2

I have around 6000 rows and 600 columns in my Excel worksheet. There is an ID column where I am highlighting differentiated values in all cells if the IDs are equal. But my code is taking too long to loop through each row and highlight. How my code could be optimized?

 private void worker_DoWork(object sender, System.ComponentModel.DoWorkEventArgs e)
{
    for (r = 2; r <= totalRow; r++)
    {
        Duplicate();
        int percentage = (r + 1) * 100 / totalRow;
        worker.ReportProgress(percentage);
    }             
}

private void Duplicate()
{
    if (xlWorksheet.Cells[r, ssid].Value == xlWorksheet.Cells[r + 1, ssid].Value)
    {
        for (int c = 1; c <= columnCount; c++)
        {
            if (Convert.ToString(xlWorksheet.Cells[r, c].Value) != Convert.ToString(xlWorksheet.Cells[r + 1, c].Value))
            {
                Excel.Range cellRange = (Excel.Range)xlWorksheet.Cells[r + 1, c];
                cellRange.Interior.Color = Excel.XlRgbColor.rgbRed;
            }
        }
    }
}
Firdavs Kurbonov
  • 1,252
  • 4
  • 16
  • 42
  • 1
    Application.ScreenUpdating = false; before the work then back to true after can have a big effect.

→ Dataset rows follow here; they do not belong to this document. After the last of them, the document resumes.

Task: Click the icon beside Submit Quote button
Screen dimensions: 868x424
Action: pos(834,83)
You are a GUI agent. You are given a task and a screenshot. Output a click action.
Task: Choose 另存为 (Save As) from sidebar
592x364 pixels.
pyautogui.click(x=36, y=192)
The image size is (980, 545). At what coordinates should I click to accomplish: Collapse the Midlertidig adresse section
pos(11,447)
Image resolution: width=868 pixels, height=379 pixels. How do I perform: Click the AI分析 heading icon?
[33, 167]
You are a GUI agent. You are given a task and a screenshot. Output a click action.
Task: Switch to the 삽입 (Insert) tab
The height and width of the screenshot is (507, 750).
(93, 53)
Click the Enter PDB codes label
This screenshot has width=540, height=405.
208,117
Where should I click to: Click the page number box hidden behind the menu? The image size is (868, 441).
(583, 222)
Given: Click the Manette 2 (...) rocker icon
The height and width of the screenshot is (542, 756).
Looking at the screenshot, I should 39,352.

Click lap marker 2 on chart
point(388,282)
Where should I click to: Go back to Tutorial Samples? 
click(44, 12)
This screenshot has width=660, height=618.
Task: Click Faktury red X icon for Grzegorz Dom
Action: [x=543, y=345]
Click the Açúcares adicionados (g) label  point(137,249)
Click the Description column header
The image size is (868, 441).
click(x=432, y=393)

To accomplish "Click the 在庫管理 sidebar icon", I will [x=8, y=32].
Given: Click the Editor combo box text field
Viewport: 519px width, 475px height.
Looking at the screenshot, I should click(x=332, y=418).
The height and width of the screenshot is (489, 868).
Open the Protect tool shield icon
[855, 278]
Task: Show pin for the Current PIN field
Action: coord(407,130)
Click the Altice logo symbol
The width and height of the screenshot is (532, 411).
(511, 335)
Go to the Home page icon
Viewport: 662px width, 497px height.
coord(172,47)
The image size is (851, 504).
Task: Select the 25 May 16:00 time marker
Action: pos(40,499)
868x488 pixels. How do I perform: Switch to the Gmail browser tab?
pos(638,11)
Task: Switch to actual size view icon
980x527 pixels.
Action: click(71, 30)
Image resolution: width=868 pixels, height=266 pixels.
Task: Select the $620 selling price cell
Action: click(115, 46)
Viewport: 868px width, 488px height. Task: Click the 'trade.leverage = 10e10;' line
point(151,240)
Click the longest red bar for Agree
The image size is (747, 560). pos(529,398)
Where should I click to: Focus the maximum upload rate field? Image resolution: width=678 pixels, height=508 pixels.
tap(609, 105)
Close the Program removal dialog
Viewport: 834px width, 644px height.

For best results use range objects and convert them to arrays for reading/comparison. E.g. https://stackoverflow.com/questions/22760591/convert-excel-range-to-array-using-c-sharp? – Alex K. Apr 04 '18 at 12:46
  • I added Application.ScreenUpdating = false; before work and changed to true after. It seems no impact on performance. – Firdavs Kurbonov Apr 05 '18 at 05:40

2 Answers2

3

Reading and writing to excel is what slows the program quite a bit. Try to avoid the reading and the unnecessary writing:

  • Read the Excel file once and write its values in a 2-dimensional matrix, with dimensions row and column;
  • Loop through the matrix and check the values. For 3.6M it will be fast;
  • Record the results in another 2-dimensional boolean matrix.
  • Loop through the booelan matrix and write only on the cells which you need to write;
  • You can even do something better - loop through the boolean matrix and assign the corresponding cells to a range with Union(). At the end change the color of the range only once.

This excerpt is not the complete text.